Exercise prompt – Can you quote, word for word, every line from the first line of the records below through the line containing "[Connect with us on Instagram] (621, 1858)", and nothing else?

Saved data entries
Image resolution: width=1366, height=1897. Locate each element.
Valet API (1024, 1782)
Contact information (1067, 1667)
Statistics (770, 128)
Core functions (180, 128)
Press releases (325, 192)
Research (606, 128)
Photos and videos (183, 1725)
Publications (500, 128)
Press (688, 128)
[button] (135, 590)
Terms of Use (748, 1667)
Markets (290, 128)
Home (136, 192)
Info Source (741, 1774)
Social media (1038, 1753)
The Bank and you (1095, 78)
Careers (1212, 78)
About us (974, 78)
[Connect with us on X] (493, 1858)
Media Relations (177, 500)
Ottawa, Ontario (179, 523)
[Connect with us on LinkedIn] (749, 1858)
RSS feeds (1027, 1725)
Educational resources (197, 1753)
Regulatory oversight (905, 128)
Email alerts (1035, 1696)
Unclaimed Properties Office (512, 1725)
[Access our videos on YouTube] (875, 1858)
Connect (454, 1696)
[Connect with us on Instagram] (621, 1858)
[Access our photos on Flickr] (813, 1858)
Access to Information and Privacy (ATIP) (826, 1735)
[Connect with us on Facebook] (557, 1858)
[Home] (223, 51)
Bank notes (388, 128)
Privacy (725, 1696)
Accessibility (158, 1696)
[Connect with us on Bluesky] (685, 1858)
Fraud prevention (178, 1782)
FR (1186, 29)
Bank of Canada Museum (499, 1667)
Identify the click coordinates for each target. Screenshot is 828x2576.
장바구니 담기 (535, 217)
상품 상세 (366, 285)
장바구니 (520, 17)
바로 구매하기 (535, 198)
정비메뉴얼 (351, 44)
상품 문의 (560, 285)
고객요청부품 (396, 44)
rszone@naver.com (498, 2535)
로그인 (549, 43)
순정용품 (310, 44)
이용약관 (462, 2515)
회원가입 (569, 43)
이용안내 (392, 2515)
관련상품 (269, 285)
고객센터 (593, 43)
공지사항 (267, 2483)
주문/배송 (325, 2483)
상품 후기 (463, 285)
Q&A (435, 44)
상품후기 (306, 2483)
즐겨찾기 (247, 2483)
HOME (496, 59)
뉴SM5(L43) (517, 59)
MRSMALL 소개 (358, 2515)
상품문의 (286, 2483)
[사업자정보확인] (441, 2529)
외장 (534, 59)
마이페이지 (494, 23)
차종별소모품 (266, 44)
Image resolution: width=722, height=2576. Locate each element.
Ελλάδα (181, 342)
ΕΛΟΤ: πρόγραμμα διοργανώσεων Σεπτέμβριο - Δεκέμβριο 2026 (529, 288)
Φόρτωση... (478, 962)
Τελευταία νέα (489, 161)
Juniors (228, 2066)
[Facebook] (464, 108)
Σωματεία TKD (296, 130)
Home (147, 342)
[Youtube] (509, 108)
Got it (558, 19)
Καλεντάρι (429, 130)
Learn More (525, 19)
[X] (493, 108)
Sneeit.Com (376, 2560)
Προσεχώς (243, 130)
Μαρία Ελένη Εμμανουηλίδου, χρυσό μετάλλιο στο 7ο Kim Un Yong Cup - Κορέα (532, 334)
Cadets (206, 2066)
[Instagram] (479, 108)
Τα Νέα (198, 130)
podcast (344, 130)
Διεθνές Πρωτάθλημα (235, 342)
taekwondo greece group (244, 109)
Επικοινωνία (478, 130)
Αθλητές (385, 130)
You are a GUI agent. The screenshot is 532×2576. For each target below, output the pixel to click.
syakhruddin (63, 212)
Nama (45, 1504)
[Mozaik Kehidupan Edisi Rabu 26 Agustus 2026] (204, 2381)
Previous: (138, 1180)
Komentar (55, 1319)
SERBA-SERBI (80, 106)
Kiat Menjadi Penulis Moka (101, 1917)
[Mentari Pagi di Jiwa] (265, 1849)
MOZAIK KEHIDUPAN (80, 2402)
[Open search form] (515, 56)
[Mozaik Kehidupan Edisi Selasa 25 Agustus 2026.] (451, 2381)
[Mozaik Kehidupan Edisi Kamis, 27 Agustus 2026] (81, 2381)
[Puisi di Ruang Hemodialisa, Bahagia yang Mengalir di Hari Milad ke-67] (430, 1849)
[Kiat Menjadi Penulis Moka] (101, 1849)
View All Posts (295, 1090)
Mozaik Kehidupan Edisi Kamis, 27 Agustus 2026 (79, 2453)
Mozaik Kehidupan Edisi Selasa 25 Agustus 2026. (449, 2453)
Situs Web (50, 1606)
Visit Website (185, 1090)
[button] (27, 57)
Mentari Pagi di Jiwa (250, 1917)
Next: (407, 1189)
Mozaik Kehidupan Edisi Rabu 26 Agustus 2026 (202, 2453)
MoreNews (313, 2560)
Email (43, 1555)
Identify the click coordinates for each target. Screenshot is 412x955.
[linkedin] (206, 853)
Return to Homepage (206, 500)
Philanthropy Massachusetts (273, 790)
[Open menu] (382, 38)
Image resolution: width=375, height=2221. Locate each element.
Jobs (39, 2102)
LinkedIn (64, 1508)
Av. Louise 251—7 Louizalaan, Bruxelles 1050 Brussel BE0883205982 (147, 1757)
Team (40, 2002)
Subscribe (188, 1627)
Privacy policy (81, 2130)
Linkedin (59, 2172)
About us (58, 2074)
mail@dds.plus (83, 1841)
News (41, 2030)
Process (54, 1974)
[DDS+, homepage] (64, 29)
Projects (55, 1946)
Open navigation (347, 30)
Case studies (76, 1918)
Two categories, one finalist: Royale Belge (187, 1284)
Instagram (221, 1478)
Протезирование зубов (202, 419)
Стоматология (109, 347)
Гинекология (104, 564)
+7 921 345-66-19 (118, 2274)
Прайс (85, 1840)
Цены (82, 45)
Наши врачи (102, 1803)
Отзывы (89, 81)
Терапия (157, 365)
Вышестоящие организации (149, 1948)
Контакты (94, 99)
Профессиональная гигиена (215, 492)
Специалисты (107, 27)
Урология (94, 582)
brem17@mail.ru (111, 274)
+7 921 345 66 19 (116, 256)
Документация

Task answer –
Image resolution: width=1366, height=1897. Locate each element.
Valet API (1024, 1782)
Contact information (1067, 1667)
Statistics (770, 128)
Core functions (180, 128)
Press releases (325, 192)
Research (606, 128)
Photos and videos (183, 1725)
Publications (500, 128)
Press (688, 128)
[button] (135, 590)
Terms of Use (748, 1667)
Markets (290, 128)
Home (136, 192)
Info Source (741, 1774)
Social media (1038, 1753)
The Bank and you (1095, 78)
Careers (1212, 78)
About us (974, 78)
[Connect with us on X] (493, 1858)
Media Relations (177, 500)
Ottawa, Ontario (179, 523)
[Connect with us on LinkedIn] (749, 1858)
RSS feeds (1027, 1725)
Educational resources (197, 1753)
Regulatory oversight (905, 128)
Email alerts (1035, 1696)
Unclaimed Properties Office (512, 1725)
[Access our videos on YouTube] (875, 1858)
Connect (454, 1696)
[Connect with us on Instagram] (621, 1858)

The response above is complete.